■ Assignment
Only the number is needed: how many lines in the entries below contain the string "list"?

··· Data records

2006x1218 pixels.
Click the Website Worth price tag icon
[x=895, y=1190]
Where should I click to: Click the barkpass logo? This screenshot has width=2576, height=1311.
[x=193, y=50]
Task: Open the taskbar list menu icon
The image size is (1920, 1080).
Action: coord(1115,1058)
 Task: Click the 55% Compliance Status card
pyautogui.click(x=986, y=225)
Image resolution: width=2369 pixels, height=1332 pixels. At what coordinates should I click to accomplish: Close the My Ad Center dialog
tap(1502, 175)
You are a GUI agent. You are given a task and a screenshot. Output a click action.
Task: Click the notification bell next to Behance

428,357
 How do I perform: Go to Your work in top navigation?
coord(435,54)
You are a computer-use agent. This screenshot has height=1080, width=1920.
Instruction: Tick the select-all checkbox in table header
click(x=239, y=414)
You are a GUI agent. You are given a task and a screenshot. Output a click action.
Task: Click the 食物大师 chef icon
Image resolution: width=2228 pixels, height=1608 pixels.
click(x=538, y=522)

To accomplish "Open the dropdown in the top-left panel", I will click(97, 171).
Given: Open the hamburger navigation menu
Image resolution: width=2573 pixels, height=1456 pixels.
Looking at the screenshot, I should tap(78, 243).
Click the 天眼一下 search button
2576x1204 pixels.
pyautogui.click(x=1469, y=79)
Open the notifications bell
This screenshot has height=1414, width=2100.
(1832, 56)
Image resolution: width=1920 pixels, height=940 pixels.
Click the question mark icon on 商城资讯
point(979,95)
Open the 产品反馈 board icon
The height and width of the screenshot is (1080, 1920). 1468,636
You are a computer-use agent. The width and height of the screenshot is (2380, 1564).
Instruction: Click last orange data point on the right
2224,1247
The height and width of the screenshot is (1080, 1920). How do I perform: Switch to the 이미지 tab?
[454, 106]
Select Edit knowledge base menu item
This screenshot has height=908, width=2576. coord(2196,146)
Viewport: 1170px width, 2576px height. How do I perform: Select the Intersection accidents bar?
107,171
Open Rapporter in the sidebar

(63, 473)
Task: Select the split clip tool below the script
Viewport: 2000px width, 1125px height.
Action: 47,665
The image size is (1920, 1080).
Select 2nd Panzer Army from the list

······

■ Worked solution
2